SELECT COUNT(`group_id`) FROM `group_relations`
It should depend on what you are actually trying to achieve as Sebastian has already said, i.e. make your intentions clear! If you are just counting the rows then go for the COUNT(*), or counting a single column go for the COUNT(column).
It might be worth checking out your DB vendor too. Back when I used to use Informix it had an optimisation for COUNT(*) which had a query plan execution cost of 1 compared to counting single or mutliple columns which would result in a higher figure
if you try SELECT COUNT(1) FROM group_relations it will be a bit faster because it will not try to retrieve information from your columns.
COUNT(1) used to be faster than COUNT(*), but that's not true anymore, since modern DBMS are smart enough to know that you don't wanna know about columns
The advice I got from MySQL about things like this is that, in general, trying to optimize a query based on tricks like this can be a curse in the long run.

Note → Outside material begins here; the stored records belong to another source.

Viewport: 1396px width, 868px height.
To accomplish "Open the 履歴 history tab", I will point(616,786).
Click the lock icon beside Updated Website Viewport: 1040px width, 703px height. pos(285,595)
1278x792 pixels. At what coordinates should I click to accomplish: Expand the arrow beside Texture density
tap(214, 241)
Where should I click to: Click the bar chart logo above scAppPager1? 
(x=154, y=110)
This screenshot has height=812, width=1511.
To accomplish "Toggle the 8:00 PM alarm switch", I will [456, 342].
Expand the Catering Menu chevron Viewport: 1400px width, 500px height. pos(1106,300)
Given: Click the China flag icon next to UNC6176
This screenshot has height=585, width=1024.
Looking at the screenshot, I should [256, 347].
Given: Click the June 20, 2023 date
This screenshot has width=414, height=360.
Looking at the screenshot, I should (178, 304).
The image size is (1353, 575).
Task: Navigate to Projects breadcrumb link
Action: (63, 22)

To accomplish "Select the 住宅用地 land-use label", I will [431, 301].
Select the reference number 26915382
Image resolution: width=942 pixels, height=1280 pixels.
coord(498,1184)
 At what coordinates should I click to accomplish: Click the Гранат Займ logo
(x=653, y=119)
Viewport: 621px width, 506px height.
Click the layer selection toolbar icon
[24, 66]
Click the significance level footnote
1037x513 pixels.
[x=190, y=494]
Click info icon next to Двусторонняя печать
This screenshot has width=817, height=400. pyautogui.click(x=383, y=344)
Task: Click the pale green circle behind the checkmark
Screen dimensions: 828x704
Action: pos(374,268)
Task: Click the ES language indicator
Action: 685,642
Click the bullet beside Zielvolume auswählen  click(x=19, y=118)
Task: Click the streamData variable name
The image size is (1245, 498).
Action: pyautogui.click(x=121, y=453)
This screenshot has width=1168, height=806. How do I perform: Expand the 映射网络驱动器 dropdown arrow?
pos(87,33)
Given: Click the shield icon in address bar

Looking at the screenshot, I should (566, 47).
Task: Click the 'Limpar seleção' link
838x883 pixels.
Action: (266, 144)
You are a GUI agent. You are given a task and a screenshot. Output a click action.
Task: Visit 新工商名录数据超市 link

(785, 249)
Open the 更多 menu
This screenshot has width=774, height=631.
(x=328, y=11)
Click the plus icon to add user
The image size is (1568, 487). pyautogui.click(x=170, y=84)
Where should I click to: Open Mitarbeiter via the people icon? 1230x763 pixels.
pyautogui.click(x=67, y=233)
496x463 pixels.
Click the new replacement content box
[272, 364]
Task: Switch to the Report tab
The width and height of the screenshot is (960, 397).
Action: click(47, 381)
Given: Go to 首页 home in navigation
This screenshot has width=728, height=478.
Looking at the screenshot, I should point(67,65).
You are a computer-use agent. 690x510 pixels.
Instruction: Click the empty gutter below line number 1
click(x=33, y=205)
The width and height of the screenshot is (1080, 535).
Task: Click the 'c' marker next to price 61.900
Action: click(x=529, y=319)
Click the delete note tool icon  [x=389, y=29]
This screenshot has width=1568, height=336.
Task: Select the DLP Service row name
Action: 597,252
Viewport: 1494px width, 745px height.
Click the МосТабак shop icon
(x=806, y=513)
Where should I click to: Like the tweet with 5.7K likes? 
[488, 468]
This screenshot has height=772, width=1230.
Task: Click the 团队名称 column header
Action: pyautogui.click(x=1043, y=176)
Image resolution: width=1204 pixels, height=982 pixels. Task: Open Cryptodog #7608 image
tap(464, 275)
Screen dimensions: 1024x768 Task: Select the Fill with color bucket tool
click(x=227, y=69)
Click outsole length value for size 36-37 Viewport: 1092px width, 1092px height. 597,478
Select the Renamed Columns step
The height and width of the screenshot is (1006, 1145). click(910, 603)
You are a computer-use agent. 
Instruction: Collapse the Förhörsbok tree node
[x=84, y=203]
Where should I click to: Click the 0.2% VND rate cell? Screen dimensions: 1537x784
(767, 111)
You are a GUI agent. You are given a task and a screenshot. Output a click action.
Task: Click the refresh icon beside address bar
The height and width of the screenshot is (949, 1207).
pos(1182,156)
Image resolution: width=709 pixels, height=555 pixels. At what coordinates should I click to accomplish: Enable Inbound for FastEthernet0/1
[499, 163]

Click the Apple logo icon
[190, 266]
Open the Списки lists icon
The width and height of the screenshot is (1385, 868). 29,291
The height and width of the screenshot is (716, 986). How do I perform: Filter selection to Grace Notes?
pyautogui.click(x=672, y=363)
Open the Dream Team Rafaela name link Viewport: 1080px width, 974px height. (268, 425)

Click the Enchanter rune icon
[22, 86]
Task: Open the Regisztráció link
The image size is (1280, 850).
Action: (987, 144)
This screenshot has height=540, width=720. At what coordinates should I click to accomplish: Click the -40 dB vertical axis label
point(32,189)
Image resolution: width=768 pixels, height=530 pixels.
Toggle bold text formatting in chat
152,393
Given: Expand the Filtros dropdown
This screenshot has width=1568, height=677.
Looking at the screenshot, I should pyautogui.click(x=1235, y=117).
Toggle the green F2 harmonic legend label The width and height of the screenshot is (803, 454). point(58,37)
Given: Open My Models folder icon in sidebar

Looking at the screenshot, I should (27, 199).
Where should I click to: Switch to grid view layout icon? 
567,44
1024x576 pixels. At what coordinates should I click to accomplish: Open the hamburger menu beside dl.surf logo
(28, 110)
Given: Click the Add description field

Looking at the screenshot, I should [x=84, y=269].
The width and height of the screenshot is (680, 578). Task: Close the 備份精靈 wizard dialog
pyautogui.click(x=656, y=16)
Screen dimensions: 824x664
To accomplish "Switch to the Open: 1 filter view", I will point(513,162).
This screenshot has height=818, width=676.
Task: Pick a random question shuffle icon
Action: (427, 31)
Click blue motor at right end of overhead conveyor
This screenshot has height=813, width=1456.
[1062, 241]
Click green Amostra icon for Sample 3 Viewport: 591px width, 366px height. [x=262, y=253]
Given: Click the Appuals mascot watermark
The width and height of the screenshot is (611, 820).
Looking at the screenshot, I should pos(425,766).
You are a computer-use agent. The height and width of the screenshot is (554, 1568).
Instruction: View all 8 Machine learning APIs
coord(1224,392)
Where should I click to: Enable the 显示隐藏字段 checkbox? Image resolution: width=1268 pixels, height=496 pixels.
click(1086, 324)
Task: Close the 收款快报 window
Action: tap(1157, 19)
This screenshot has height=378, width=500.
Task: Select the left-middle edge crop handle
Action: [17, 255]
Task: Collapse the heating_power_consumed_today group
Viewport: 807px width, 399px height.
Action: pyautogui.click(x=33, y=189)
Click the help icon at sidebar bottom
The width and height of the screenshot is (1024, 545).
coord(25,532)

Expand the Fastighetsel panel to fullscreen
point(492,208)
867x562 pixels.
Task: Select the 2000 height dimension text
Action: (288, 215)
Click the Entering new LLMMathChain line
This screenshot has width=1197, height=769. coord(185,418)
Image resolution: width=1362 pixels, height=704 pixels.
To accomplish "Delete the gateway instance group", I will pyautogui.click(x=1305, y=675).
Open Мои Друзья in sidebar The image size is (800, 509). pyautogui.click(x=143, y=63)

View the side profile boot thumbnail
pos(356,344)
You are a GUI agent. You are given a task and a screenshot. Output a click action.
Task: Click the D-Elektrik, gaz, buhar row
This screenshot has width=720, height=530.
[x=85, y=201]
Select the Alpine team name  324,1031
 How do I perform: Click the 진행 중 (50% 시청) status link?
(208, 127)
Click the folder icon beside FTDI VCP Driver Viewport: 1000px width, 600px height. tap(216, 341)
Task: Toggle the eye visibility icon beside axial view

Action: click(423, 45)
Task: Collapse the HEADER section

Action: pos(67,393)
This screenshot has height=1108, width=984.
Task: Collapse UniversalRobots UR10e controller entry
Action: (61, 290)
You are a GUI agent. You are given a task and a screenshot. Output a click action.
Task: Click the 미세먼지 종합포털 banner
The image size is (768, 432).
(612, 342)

There are examples over MySQL's history where somebody's high-performance technique that relies on how the optimizer works ends up being the bottleneck in the next release.
Write the query that answers the question you're asking -- if you want a count of all rows, use COUNT(*). If you want a count of non-null columns, use COUNT(col) WHERE col IS NOT NULL. Index appropriately, and leave the optimization to the optimizer. Trying to make your own query-level optimizations can sometimes make the built-in optimizer less effective.
That said, there are things you can do in a query to make it easier for the optimizer to speed it up, but I don't believe COUNT is one of them.
Edit: The statistics in the answer above are interesting, though. I'm not sure whether there is actually something at work in the optimizer in this case. I'm just talking about query-level optimizations in general.
I know it's generally a bad idea to do
queries like this:
SELECT * FROM `group_relations`
But when I just want the count, should
I go for this query since that allows
the table to change but still yields
the same results.
SELECT COUNT(*) FROM `group_relations`
As your question implies, the reason SELECT * is ill-advised is that changes to the table could require changes in your code. That doesn't apply to COUNT(*). It's pretty rare to want the specialized behavior that SELECT COUNT('group_id') gives you - typically you want to know the number of records. That's what COUNT(*) is for, so use it.